В Баку особое положение

В тот самый бесконечный ноябрьский день 1988 года будто нарыв лопнул. Выплеснулось озлобление, страх. А потом армия и ВВ заработали по-настоящему. И насилие стало спадать. Все же не хухры-мухры, а район ОП.

У меня до сих пор где-то пропуск лежит — разрешено передвижение в тёмное время суток — в комендантский час, с двадцати двух до пяти часов. Есть пропуск — идёшь спокойно. Нет пропуска — тебя задерживают, досматривают, и до утра в кинотеатр — их использовали как обезьянники. Да оно и понятно — кино-то крутить запретили.

Запретили митинги, собрания, демонстрации, кульмассовые мероприятия. Испытанное древнее правило — больше трёх не собираться.

Транспорт ходил неважно, многие автобусы и такси передали в распоряжение военных комендатур. И однажды бойцы ВВ разогнали дубинками остановку — люди долго ждали автобуса и были приняты за злобных повстанцев.

Винные магазины закрыты. Я тогда постоянно мотался в Тбилиси, и стандартно по заказам товарищей тащил оттуда ящик вина и ящик лимонной водки. Иначе не выжить.

Правда, был ещё спекулянтский район Кубинка в центре Баку — старенькие одноэтажные домики, что-то вроде московской Марьиной Рощи, где народ простой, пять минут постой, и карман пустой. Говорили, что там можно подводную лодку купить. Приходишь туда, отдаёшь десятку, тебе выносят бутылёк. Пользовались от безысходности, употребляли тогда в свободное время неплохо так, некоторые мои сослуживцы до сих пор не вышли из той алкогольной эйфории.

К танкам на перекрёстках и солдатам, как ни странно, народ привык быстро.

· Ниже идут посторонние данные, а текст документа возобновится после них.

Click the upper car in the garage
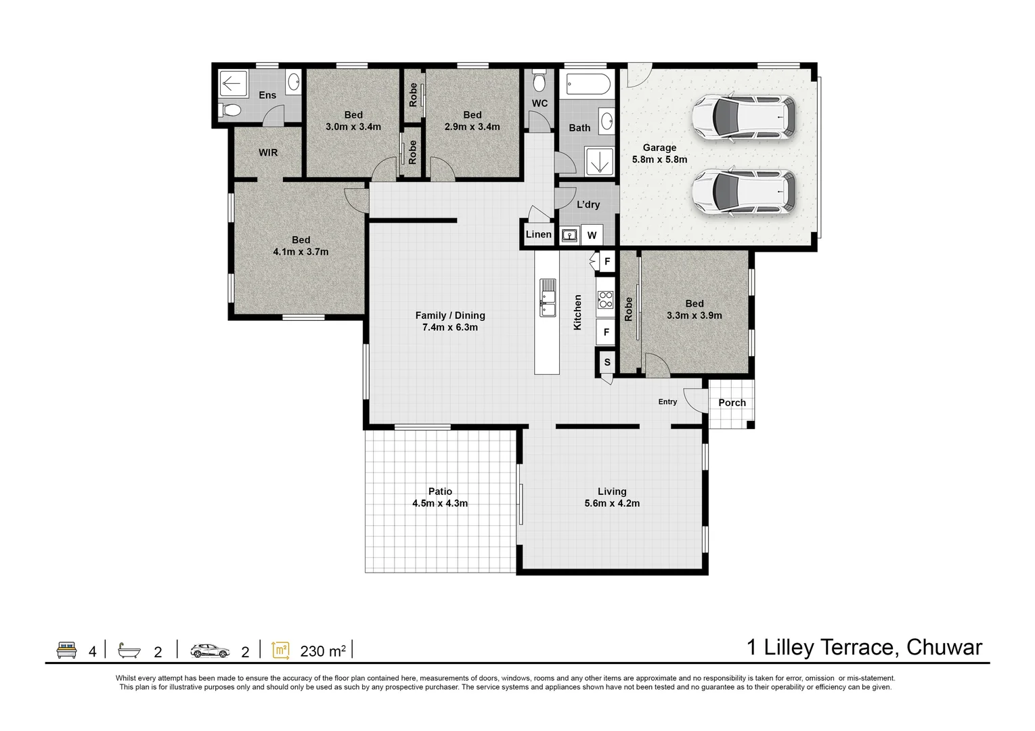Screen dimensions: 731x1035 pos(743,118)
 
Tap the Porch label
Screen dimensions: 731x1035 pos(732,403)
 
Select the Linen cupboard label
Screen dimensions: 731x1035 pos(539,235)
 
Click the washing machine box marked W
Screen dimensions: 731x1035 pos(592,236)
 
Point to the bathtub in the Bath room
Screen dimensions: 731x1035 pos(588,84)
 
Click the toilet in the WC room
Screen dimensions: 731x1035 pos(539,82)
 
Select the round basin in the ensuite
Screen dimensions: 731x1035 pos(294,83)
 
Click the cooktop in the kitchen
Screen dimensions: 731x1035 pos(605,300)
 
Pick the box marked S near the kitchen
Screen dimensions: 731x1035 pos(607,362)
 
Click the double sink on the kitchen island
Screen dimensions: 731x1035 pos(548,298)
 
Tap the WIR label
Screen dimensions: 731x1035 pos(268,153)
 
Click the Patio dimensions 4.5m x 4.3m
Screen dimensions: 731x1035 pos(440,503)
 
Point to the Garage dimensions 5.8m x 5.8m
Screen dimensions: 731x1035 pos(659,160)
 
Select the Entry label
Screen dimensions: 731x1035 pos(667,402)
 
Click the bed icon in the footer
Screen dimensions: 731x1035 pos(66,650)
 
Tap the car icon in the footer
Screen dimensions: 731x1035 pos(210,651)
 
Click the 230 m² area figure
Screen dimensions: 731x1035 pos(323,651)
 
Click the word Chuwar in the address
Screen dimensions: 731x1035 pos(944,648)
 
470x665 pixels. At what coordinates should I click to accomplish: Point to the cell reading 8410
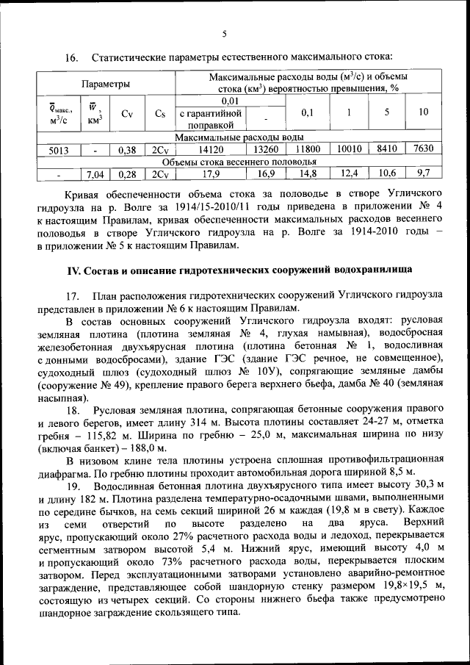click(387, 148)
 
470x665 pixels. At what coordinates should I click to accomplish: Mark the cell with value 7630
click(424, 148)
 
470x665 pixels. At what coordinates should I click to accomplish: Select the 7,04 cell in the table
click(93, 174)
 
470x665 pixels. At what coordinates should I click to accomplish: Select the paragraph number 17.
click(72, 295)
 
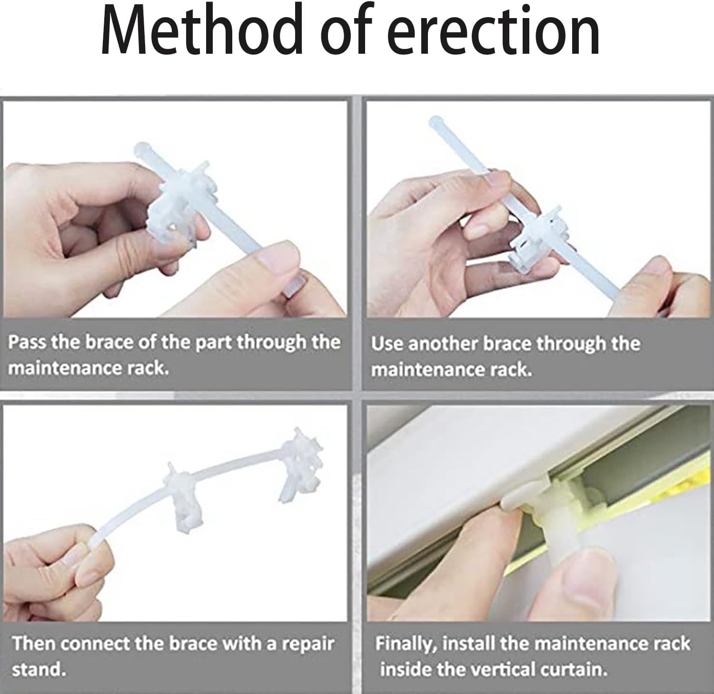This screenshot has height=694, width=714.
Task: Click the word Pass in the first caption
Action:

Сцена — стоит Т-72, вокруг вальяжные солдатики ходят. А к ним местные девочки липнут, играются малолетние пацаны. Цветы на броне.

Вообще, мне показалось, народ отнёсся к бронетехнике на улицах с облегчением. Люди испугались большой крови. И хотели, чтобы все вернулось назад. И армия была гарантией их дальнейшего безоблачного существования.

Хотя армейские такого умиротворения вовсе не испытывали. И за друзей местных не шибко считали. И не ошиблись.

Многие местные авторитетные бабаи быстро к армии привыкли, стали воспринимать её как какую-то мешающую часть интерьера.

Еду на работу. Переулок перекрыт двумя БМД морской пехоты. Стоят солдатики — неуверенные, с автоматами. Тут останавливается новенькая «Волга» с противотуманными фарами. А за рулём важный бобёр с золотыми зубами и в норковой шапке. Вальяжно подзывает солдата. Тот, ничего не понимая, подходит и внимательно, с некоторым испугом, его слушает.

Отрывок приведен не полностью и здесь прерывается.